Catatan Awal Corona
Corona….
Awal terdengar sebuah
wabah yang pertama kali menimpa penduduk Wuhan, Cina. Di media sosial maupun televisi semakin
banyak memberitakan adanya virus COVID 19. Semua orang panik,demikian pula
Marni.
Marni adalah seorang
ibu yang memiliki 3 putra. Marni memiliki
aktivitas sebagai pengajar di sebuah Taman Kanak-Kanak. Di sela aktivitas mengajar, waktu tidak akan
dilewatkan tanpa ada kegiatan yang bermanfaat.

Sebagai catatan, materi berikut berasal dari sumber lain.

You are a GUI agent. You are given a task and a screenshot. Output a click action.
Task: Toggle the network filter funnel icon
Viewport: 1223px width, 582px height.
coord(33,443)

Marni aktif menjadi pengurus sebuah organisasi yang bergerak di
pemberdayaan perempuan. Usianya yang
sudah berkepala 4, menunjukkan usia yang matang dalam bertindak dan
bekerja. Marni begitu taat menjalankan
syariat agama. Karena tidak mampu mengasuh dan memberi bekal agama yang banyak,
akhirnya anak sulungnya di sebuah sekolah yang memiliki program pesantren.
Tanggal 12 Maret 2020
ramai di grup-grup yang diikuti Marni.
Sekali chat tentang virus ini
langsung puluhan berkomentar. Marni
terlanjur sudah merencanakan sebuah acara kajian dan semua panitia beserta
perlengkapannya sudah siap tinggal menunggu komando. Dengan memperhatikan saran dan kesepakatan
pengurus akhirnya acara tetap diputuskan untuk tetap berjalan.
“Bagaimana Bu Yanti,
kita tetap mengadakan acara kajian ini ya,” kata Marni.
“Ya, toh semua
undangan sudah tersebar dan tempat juga sudah dipesan,” jawab Bu Yanti.
15 Maret 2020 adalah
waktu pekan ke-3. Itu adalah jadwal penjengukan anak sulung Marni bertepatan
dengan berlangsungnya acara kajian. Anak
sulungnya bernama Lifa, sekarang menduduki kelas 9. Lifa diminta panitia supaya bersedia melantunkan
tasmi` (melafalkan Al Qur`an tanpa melihat mushaf) pada acara tersebut.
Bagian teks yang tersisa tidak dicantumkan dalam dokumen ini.